A =1.0e+08 *[ -3.1265 -1.0000 0
-1.0000 -4.5841 -1.0000
0 -1.0000 -0.2345];
First, let me verify your claim.
rank(A)
So you are wrong. The rank is actually 3, NOT 1. Is it at least close to being rank deficient?
format long g
svd(A)
And that suggsts it is not in fact even that close to being rank deficient. The third singular vlaue is small, but not that close to zero. However, then I need to consider if your matrix is REALLY what you claim it is. So very likely, you have provided only approximate values for the elements of the matrix. What they are more accurately, we can have no idea.
If your matrix is not rank deficient, then you CANNOT find any non-zero solution to the problem. And this matrix is not even remotely close to being rank 1, as you claim. You could make an argument that it MIGHT be close to a rank 2 matrix. But rank 1? You would be dreaming.
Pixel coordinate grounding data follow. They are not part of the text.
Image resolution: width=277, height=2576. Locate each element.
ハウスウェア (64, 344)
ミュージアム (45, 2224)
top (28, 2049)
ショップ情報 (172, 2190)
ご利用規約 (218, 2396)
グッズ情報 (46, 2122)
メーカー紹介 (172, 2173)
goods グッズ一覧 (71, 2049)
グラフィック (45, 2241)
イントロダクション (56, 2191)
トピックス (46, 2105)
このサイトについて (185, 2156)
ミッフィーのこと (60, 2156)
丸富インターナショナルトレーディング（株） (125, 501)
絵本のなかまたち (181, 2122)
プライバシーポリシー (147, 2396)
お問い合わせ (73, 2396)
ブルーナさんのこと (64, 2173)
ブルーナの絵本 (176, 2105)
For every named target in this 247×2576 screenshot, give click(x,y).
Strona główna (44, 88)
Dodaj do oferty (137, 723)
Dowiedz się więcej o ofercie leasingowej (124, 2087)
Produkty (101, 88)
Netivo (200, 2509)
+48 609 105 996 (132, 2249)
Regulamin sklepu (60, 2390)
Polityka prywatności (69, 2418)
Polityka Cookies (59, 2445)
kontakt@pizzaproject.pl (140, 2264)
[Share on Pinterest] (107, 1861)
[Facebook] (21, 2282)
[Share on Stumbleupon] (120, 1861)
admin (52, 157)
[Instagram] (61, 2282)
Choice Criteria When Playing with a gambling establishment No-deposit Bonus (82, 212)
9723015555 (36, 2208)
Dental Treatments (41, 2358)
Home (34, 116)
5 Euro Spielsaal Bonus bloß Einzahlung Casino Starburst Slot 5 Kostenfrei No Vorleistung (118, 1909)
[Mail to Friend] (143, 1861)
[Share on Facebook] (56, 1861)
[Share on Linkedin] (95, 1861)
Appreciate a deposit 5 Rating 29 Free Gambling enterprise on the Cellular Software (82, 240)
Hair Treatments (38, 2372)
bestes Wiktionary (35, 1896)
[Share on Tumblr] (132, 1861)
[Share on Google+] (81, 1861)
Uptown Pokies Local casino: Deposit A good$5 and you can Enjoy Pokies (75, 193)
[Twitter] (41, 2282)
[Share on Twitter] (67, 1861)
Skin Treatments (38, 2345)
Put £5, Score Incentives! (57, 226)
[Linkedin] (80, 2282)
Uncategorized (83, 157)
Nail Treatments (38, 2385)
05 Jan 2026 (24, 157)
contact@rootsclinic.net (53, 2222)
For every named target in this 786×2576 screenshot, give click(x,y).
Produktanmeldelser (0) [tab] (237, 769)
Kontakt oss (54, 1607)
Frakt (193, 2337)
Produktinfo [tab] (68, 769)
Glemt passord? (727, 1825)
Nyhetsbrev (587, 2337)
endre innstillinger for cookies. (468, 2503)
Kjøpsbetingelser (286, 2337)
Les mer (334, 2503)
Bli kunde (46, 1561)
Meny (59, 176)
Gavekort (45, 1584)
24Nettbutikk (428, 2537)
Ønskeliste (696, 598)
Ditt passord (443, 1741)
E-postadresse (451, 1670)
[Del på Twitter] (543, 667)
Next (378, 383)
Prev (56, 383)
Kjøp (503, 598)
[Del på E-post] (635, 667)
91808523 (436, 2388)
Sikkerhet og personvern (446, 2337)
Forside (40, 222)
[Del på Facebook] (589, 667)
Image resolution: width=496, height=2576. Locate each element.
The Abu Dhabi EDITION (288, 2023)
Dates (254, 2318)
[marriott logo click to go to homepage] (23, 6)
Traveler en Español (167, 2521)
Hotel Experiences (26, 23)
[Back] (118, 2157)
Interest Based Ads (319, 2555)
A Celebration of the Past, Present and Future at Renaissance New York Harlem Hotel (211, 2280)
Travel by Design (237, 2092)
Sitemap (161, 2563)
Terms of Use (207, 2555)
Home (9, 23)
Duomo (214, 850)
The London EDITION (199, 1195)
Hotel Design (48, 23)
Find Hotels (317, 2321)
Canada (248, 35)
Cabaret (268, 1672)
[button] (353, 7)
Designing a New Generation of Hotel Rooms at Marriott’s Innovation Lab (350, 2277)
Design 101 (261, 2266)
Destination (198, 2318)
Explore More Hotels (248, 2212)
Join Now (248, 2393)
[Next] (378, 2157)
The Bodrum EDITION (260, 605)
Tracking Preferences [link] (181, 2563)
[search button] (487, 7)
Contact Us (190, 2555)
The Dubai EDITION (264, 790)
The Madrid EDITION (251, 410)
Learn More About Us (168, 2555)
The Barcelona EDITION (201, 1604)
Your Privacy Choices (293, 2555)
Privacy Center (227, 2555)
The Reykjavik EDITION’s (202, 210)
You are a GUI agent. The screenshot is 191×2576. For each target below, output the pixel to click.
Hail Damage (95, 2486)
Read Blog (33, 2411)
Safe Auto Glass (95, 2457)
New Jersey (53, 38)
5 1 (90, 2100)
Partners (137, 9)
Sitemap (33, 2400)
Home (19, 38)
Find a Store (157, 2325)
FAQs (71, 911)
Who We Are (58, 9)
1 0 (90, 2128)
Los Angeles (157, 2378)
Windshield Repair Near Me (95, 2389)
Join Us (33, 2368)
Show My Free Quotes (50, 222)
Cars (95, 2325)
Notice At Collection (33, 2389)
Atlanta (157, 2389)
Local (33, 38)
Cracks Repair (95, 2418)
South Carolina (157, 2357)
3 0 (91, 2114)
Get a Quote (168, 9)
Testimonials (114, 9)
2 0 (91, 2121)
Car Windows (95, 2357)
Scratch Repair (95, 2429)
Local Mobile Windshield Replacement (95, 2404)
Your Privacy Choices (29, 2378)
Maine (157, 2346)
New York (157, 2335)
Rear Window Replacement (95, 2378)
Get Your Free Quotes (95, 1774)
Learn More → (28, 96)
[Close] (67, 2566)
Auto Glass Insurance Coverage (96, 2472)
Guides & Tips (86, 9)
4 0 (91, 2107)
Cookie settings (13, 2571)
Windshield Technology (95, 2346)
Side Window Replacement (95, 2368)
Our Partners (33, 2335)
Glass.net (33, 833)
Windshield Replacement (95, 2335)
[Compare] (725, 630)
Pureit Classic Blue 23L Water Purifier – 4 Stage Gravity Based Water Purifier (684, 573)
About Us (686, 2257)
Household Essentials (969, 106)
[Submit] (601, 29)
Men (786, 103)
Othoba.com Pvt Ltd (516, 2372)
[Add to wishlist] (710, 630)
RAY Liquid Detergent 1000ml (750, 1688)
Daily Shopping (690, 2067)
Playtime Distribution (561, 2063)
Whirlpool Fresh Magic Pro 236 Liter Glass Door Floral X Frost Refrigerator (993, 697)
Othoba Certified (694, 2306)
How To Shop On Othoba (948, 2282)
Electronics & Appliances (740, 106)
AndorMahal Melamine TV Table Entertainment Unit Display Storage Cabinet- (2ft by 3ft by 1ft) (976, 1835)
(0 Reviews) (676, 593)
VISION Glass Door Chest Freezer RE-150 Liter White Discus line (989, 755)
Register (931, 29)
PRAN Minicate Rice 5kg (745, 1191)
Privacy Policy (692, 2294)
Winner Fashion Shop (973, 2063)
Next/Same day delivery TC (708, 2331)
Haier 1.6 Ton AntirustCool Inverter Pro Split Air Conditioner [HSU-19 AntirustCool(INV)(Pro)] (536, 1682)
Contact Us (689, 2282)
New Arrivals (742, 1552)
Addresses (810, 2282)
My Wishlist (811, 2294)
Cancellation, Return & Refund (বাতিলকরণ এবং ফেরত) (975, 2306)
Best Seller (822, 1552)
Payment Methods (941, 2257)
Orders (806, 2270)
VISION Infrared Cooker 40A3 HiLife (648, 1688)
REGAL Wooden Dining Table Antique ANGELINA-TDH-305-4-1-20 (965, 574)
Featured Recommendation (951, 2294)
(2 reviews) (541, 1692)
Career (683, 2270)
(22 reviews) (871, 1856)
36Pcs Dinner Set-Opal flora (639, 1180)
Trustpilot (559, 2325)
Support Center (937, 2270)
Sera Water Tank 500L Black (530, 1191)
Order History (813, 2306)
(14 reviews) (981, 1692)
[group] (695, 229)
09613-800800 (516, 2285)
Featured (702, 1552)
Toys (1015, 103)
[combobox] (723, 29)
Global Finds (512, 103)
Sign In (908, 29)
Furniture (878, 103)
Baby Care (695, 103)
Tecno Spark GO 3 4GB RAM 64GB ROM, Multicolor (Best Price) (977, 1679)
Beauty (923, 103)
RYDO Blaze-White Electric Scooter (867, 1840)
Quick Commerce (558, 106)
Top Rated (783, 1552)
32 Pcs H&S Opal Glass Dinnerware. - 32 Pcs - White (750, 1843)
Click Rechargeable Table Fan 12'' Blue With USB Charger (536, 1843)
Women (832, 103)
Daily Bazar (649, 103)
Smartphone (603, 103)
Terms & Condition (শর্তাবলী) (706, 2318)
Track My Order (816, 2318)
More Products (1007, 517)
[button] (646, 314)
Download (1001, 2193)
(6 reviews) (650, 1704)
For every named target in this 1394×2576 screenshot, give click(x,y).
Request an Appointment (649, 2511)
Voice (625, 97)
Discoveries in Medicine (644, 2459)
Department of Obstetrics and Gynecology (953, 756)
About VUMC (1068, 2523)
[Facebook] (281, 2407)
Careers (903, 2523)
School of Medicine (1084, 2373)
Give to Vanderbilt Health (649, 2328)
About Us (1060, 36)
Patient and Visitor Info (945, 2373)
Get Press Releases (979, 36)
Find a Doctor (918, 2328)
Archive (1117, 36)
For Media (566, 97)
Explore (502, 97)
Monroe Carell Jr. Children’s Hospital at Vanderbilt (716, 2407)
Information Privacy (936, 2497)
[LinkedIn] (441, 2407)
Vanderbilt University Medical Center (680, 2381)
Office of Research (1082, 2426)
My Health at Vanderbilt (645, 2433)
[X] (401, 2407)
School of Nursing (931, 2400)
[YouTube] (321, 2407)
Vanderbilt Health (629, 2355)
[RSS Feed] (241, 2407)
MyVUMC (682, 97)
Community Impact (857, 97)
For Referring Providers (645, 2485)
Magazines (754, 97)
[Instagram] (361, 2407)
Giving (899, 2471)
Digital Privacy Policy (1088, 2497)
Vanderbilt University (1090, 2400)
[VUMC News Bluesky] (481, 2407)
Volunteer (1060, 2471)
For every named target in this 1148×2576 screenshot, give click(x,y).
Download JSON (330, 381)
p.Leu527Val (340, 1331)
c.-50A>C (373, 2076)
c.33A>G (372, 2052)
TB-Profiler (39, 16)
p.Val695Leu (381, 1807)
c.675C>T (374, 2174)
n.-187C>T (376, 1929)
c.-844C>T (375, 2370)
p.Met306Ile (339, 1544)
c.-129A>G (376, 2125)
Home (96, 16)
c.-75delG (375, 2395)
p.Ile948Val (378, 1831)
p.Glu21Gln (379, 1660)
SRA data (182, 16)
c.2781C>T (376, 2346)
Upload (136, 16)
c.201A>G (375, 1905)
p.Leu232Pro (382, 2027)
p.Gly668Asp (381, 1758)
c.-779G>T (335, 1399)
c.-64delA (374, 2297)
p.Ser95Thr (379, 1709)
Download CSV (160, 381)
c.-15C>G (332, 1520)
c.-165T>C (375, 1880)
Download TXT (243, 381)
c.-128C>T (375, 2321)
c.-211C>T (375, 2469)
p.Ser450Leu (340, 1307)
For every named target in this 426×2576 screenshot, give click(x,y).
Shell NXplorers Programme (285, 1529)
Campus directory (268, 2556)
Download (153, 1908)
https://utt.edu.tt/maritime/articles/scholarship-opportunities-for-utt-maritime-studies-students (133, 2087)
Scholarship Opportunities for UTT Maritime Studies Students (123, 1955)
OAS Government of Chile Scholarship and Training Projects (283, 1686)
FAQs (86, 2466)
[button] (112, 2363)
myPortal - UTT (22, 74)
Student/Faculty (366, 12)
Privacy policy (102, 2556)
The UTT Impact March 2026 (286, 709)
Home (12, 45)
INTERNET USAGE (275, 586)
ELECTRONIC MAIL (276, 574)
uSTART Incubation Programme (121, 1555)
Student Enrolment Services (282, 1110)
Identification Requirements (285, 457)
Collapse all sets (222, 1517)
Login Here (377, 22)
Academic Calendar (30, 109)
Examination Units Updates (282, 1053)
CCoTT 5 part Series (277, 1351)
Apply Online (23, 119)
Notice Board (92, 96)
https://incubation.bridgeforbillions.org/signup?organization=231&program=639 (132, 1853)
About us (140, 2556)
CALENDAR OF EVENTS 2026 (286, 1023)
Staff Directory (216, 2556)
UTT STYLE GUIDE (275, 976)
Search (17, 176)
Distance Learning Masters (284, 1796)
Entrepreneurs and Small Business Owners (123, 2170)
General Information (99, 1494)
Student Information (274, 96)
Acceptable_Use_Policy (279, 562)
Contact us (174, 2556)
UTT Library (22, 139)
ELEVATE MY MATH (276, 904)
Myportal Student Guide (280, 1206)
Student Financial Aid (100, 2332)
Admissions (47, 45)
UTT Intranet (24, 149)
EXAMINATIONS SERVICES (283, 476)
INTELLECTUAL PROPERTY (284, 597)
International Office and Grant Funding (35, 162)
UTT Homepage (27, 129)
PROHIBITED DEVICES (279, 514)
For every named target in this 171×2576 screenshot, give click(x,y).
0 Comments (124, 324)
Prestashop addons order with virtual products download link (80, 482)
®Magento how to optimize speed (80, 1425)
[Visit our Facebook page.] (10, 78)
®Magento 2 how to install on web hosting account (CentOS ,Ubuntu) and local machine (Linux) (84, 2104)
What is the smallest perturbation to A, such that it is even rank deficient, thus rank 2?
[U,S,V] = svd(A);
Adel = U(:,3)*S(3,3)*V(:,3)'
Ahat = A - Adel
rank(Ahat)
As you can see, I had to make some significant changes to A even to find a matrix that was singular. And that is the SMALLEST such perturbation possible.
Again, unless A is rank deficient, there is NO non-zero solution.
But suppose you wanted to find the solutino to the perturbed problem? That is, solve for x such that Ahat*x = 0, with x(3)==1? That part is now trivial.
x = null(Ahat);
x = x/x(3)
Does this solve the problem? Of course it does.
Ahat*x
And to within floating point trash for this particular probem, that is what we see. (Remember that the elements of Ahat were pretty large. So trash on the order of 1e-9 is about correct here.)